I believe that a client has the right to change his or her mind. Except that, in these instances, I don’t believe that the client opted for a different location, venue, creative (delete as appropriate). I think that, in every case, the budget moved (albeit mostly downwards) and that the client was unable to re-brief as the initial brief was given without any realistic expectation of price.
Some of my very best holidays were spent with my sister as she moved from location to location with various aid agencies overseas. I, faithfully, visited her in each location frequently removing her from the horrors of frontline aid work to a neighbouring country able to boast both shops and spas. On one such trip, we left Bangladesh and arrived in Nepal. In a small convenience store, my sister wandered from aisle to aisle saying “look, price tags” and filling a large shopping trolley with goods. In Bangladesh, where every purchase is subject to negotiation and look-I’m-walking-away stand-off tactics. It was relentlessly exhausting.
And so, back to my point. I know that it is impossible to speculate on price when event design and delivery has so many moving parts. But to not give any indication of what your agency might charge, is to leave far too much to chance. And, even internally, colleagues tasked with sales and business development find themselves fighting blind on a brief.
Like us all, I have the brands I browse, the brands I buy and the brands that I believe are frankly, too basic for my tastes. But that is because I buy on quality and price. Imagine how many of your prospective clients don’t come to you because they think that they can’t afford you. I am willing to bet that it is as many as come to you because they believe that they can.
Now, don’t get me wrong.
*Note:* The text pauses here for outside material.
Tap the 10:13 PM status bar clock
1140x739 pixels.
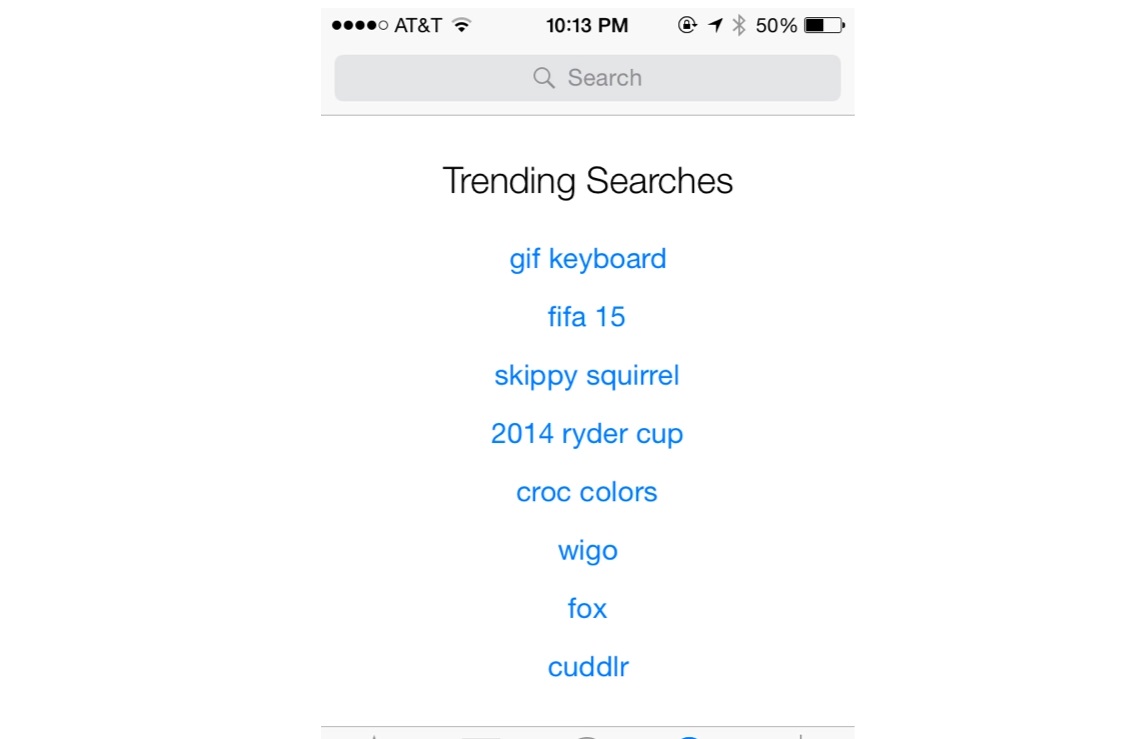(x=587, y=26)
Losing out on a piece of business on a less-impressive creative response is a shocker. But losing out on price is worse. Because that, in theory, can be avoided.
That of course, depends on clients having a grasp on the reality of what design and delivery might cost. I’ve pitched business to government clients where, when I’ve deducted the cost of proposal and pitch, removed all commission and handling fees and, reluctantly, culled the onsite team, we would have sent out junior event co-ordinators at less than minimum wage.
And so, when Elon Musk launched his car into outer space I was horrified. How many more clients will send us briefs demanding the impact of a Telsa-style product launch with an Aldi-style budget?
What would a certain Mr Don Draper say to that? April fool perhaps?